Every business process that touches your digital assets probably requires specific metadata, which practically guarantees that your metadata is more varied and dynamic than the digital assets themselves. In a talk I recently presented at the Henry Stewart Digital Asset Management conference in Los Angeles, I listed the following common pain points that enterprises face when attempting to manage all this metadata:
- Ownership: Most organizations don’t worry about its metadata or who is responsible for it. Without a clear owner, metadata is created and updated in an adhoc manner to satisfy each individual business process. A publishing company, for example, may have cover images that it uses on its marketing website, inside eBooks, and that it distributes to online bookstores. Each of these business processes requires metadata, such as the filename, size, resolution and description of the product. Since there is no clear owner for this data, the art department will record the information in a Word document, the marketing department will keep the same information in a spreadsheet, and the production department keeps the data in a database. Not only does this result in duplicated effort, but the information itself will have no consistency.
- Definition and Modeling: Allowing individual users and departments to decide what metadata must be kept results in duplicated metadata fields or fields with unclear purpose and meaning. Images may end up with metadata fields named “title”, “description” or “caption”, depending on the context in which the image is used.
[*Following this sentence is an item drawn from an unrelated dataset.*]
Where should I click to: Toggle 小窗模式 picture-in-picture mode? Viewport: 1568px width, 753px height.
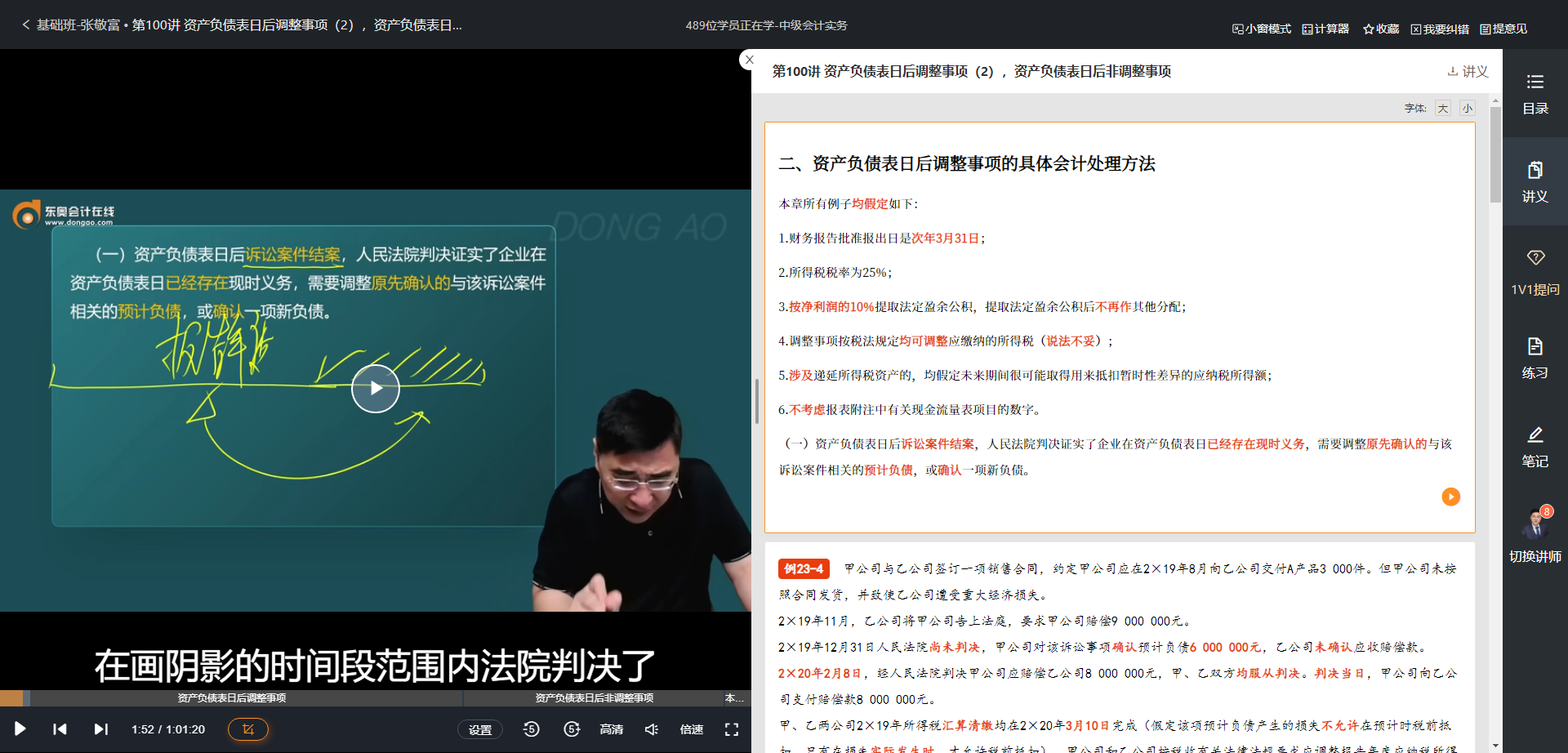click(x=1260, y=27)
Taking the time to determine the information that needs to be kept, creating consistent names, and defining the allowed values is critical to effectively find and reuse your assets.
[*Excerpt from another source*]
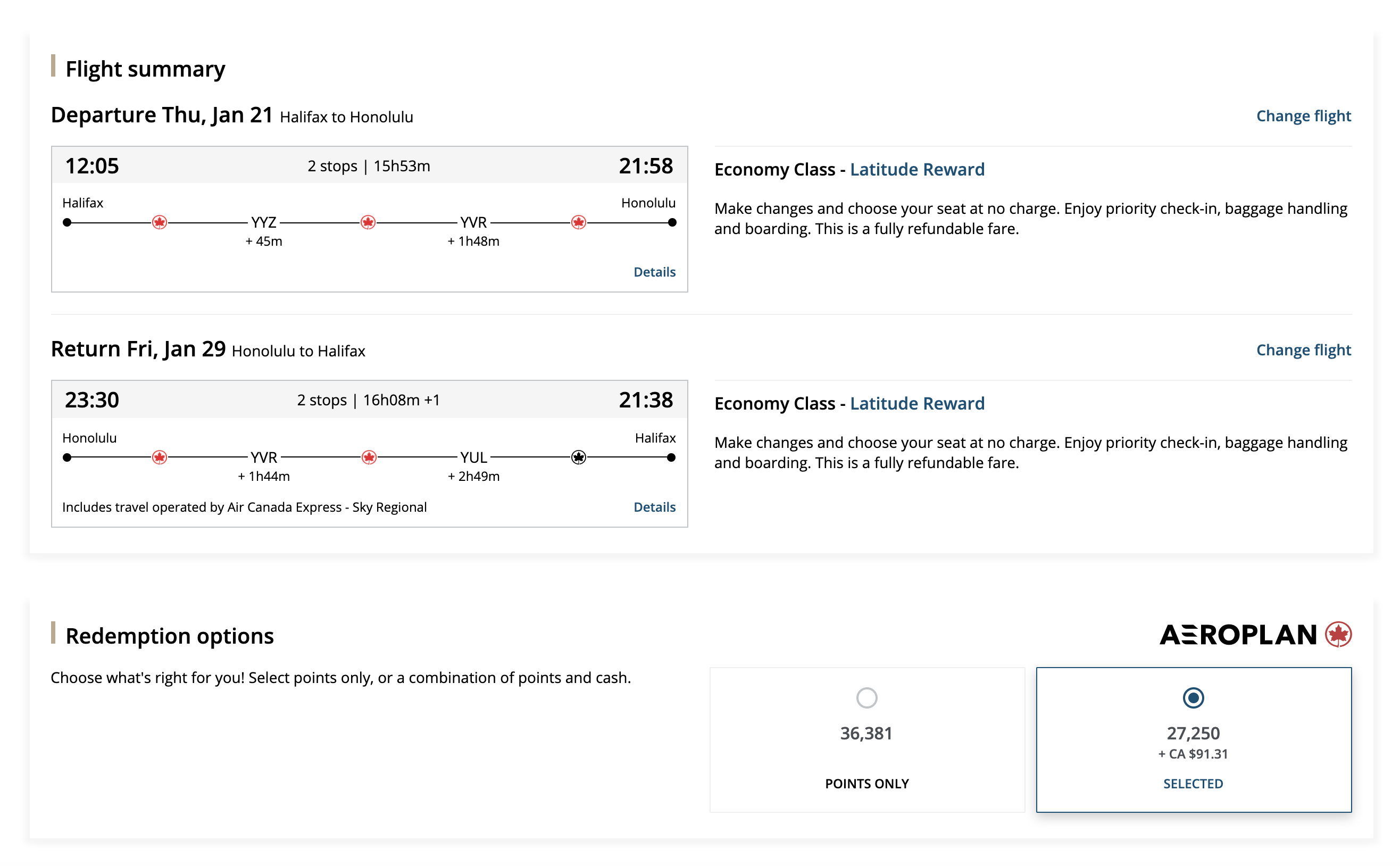This screenshot has height=866, width=1400.
Task: Click Air Canada icon on YYZ–YVR segment
Action: [368, 222]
- Storage and Management: All DAM systems provide a method for assigning metadata to assets. But is the DAM the best place to create and maintain your metadata? It makes sense to store file attribute information like filename, type and size in the DAM, but should descriptions be stored and maintained in the DAM or in an external system like a product or title management database? What about rights and permissions information or taxonomic and semantic metadata? There are many specialized systems that give users domain specific tools that can do a much better job creating and maintaining specialized information.
- System Integration: If you decide to store your metadata in multiple systems, then you must find a way to integrate these systems so that information can be shared between processes. Even if you store all your metadata in the DAM, you will find that you need to feed your metadata to other applications, such as search engines, fulfillment systems, production workflows, and distribution channels.
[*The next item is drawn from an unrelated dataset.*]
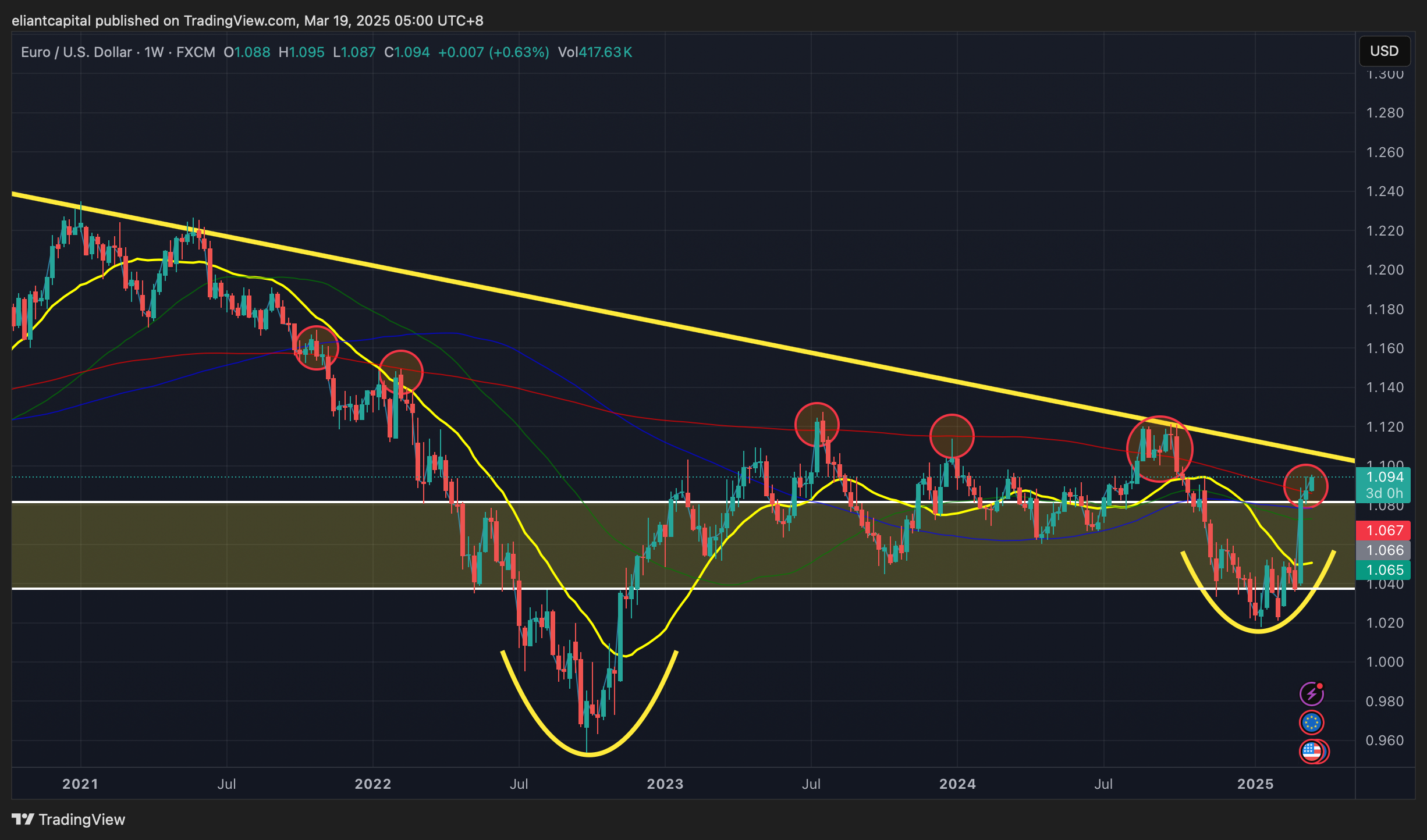Click the 1W interval in the legend
The image size is (1427, 840).
[x=154, y=52]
- Staffing and Training: Once you’ve created a good metadata model and developed the systems to create and maintain metadata, you need people to enter and maintain the required information. Here you confront two problems: first, does your staff have the training to know how to enter the right information? Second, does your staff have the time to collect and enter the metadata? I worked with a media company that had designed a very rich metadata model and constructed a custom DAM to hold its images. The system worked well, but after three years, only 80,000 out of a total universe of nearly 1 million images had been entered into the DAM. The problem? The metadata model was so extensive that no staff had the time to enter all the information required. You need to take a realistic look at how much your staff can support and find ways to automate the process by leveraging technology and existing sources of information.
- Determining Value: Creating metadata models, building and integrating systems, and training and hiring staff takes time and money. If you can’t justify the value of your metadata, the resources will never be allocated and you will never be able to collect the metadata that you need to manage your assets. The first step of any metadata management project is to quantify the value of the metadata to the business. How many more orders could be generated if you can find the rights assets at the right time? How much will you decrease operating costs if you can find and reuse assets rather than recreating them? How many licensing penalties can you avoid if accurate permissions metadata is attached to the right assets?
There is no one-size-fits-all method that is guaranteed to overcome all these problems, but securing high-level business sponsorship is certainly a prerequisite for securing the right level of planning, staffing, and system investment.
It is also important that people have realistic expectations about what Digital Asset Management Systems can accomplish. No DAM is going to track all the metadata that you need without configuration and integration with other external systems. If you don’t have technical staff that can do this task, you must find an integrator who can work closely with your enterprise to do this work for you.
Above all, remember that metadata is not static. Once you determine a metadata model and have configured your system to manage that information, you will soon need to make changes. Be prepared to constantly review, revise, and improve the metadata you collect and how you store and distribute it. Don’t look at metadata collection and management as a one-time project. It is a vital part of your business and needs to be treated as an ongoing function.